- Exercise directions -
Print, exactly as written, the line in the entries below that contains "Instruction: Open the" and every line after it up to and including the last. Omit pictures.

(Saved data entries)
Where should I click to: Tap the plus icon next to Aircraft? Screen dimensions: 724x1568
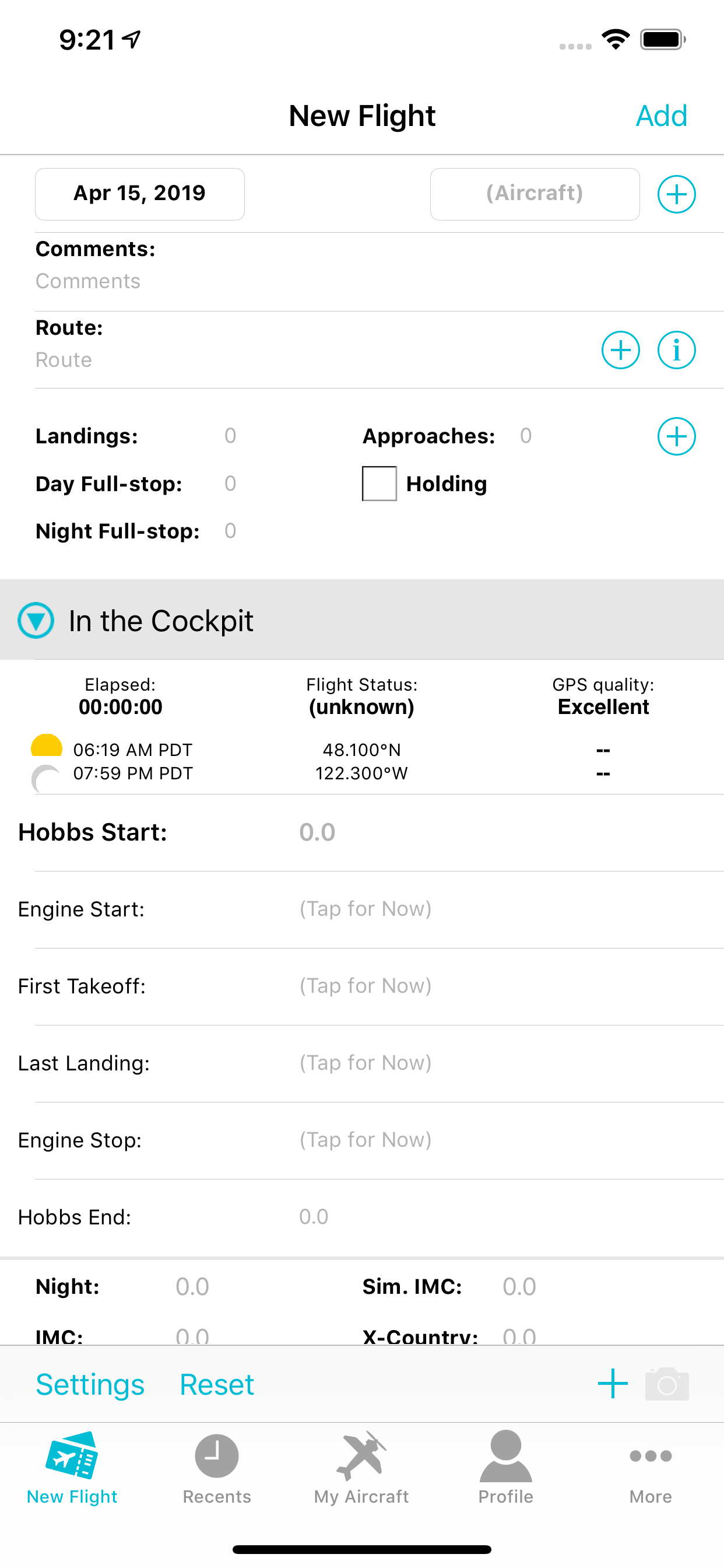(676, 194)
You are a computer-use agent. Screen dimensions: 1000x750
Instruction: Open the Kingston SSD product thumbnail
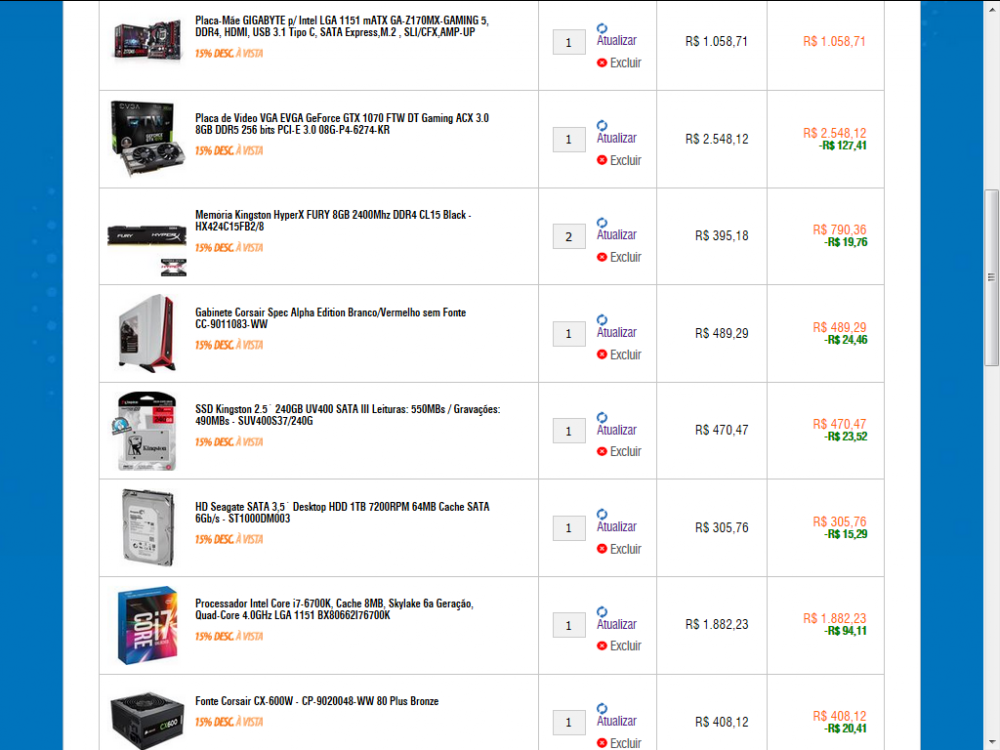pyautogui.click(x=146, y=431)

- Worked solution -
Instruction: Open the Kingston SSD product thumbnail
pyautogui.click(x=146, y=431)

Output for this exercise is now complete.